Task prompt
In the blog post about the hospital ward, how old is the woman whose bed is diagonally across from Ma J's?

Passage provided

Saturday, October 7, 2006

just wanna shout about it

message in a bottle (開)
design by J

The old lady whose hospital bed is diagonally across Ma J's is a 94 year-old with a hell lot of lung power.

Shrivelled as a burnt out matchstick, she demonstrated her strength by smacking the hand of a visiting granddaughter and push away her grandson, all the while shouting in cantonese 你走!你走!你不要來!(Go away! Go away! You don't come here!). Her voice rang through out the normally silent hospital ward, mocked the barely audible moans of the lady next to her and Ma J's defeated murmurs.

Later, in order to restrain her, the nurses trapped her in an armchair secured with a tray table by the corridor. For the next hour, she shook her the stand that held her drip and shouted to a world immune to her cries: 我要吃煙! 喂,我要吃煙啊!(I want a smoke! Hey, I want a smoke!)

Another old lady who lay in the bed directly across from Ma J was tubed up, feverish and helpless. All through the afternoon her middle-aged daughter sat at the foot of the bed silently reading a yellowed booklet. J told me it was a buddhist sutra. When the old lady suddenly threw up, she sent the woman into a panic.

"Ominah," the daughter shouted and the maid ran out to call for a nurse. Ominah, however, was accousted by the 94 year-old loud hailer in the corridor, her arm in the grip of the old woman's claws. When Ominah finally escaped and returned to the bedside, a nurse was already tending to the patient.

"Ominah, where did you go?" The daughter shouted. "Why you so busybody go look after that Ah Poh? Is she your Ah Poh? Your job is here! You want then I ask that Ah Poh to employ you lah! You have cigarette you give her lah!" The daughter went on and on, her shouts at Ominah took turns with the corridor cries for cigarettes 我要吃煙! 喂,我要吃煙啊!

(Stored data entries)
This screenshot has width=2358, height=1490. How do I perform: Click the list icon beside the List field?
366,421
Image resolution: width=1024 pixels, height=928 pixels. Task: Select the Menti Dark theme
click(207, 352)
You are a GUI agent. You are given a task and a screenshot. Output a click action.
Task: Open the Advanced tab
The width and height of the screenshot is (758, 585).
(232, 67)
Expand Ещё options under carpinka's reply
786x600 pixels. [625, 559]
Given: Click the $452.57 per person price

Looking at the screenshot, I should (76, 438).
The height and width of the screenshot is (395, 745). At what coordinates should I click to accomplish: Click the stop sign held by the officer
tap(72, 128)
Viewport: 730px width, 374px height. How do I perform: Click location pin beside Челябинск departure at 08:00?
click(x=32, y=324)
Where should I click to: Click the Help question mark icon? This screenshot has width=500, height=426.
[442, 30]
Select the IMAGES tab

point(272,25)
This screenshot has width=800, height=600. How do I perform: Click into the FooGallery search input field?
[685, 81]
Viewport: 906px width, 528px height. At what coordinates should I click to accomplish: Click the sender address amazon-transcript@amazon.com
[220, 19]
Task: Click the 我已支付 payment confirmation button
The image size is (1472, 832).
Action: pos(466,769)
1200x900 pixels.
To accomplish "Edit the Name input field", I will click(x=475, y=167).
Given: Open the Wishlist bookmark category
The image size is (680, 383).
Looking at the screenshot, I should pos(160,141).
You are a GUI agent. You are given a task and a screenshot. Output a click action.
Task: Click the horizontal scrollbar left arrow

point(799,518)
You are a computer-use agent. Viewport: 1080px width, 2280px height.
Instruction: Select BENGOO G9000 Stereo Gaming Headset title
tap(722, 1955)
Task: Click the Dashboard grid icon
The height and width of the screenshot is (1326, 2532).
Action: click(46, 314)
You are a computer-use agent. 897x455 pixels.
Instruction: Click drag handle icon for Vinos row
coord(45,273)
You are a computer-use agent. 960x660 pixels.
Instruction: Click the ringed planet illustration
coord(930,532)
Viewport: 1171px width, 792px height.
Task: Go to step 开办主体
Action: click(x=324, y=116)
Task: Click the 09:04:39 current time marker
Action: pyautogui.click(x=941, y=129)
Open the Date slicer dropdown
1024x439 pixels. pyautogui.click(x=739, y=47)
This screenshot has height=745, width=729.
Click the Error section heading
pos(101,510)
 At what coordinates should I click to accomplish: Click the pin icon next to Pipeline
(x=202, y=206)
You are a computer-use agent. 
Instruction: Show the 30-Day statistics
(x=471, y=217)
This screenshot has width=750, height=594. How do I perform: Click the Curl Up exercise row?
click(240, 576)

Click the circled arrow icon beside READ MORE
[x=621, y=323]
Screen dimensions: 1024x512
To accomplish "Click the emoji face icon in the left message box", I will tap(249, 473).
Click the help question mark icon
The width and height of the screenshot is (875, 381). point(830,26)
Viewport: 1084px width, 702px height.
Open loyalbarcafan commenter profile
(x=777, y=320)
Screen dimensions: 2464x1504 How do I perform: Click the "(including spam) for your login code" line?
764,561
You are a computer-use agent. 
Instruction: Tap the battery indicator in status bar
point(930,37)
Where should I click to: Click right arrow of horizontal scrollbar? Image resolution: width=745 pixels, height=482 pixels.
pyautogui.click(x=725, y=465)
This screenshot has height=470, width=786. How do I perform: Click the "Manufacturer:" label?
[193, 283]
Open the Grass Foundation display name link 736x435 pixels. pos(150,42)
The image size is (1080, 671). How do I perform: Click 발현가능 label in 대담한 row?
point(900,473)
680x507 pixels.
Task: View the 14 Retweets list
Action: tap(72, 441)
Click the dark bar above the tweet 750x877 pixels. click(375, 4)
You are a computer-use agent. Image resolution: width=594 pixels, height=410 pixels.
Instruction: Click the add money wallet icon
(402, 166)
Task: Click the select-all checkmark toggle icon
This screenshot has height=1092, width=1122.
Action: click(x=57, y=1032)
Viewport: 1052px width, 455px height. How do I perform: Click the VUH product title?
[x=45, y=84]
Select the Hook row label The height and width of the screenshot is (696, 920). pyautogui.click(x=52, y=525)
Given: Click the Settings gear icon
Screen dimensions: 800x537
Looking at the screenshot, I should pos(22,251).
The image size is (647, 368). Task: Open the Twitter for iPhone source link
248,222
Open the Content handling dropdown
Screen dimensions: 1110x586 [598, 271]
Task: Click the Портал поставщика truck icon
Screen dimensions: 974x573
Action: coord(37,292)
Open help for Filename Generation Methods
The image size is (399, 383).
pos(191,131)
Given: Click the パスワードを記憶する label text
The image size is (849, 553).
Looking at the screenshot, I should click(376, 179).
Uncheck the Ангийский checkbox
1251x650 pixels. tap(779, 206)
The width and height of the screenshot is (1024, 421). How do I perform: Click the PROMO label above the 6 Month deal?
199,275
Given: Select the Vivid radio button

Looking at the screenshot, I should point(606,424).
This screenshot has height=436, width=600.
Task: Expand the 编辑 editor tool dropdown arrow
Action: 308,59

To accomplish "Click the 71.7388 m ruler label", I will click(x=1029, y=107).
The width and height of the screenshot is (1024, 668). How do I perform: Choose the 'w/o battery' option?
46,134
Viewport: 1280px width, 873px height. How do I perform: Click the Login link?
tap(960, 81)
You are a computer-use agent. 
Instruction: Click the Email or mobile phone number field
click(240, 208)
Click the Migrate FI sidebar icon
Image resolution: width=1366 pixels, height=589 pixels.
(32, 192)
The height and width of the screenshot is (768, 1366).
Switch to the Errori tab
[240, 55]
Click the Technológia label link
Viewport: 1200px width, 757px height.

Result of this task
She is 94 years old.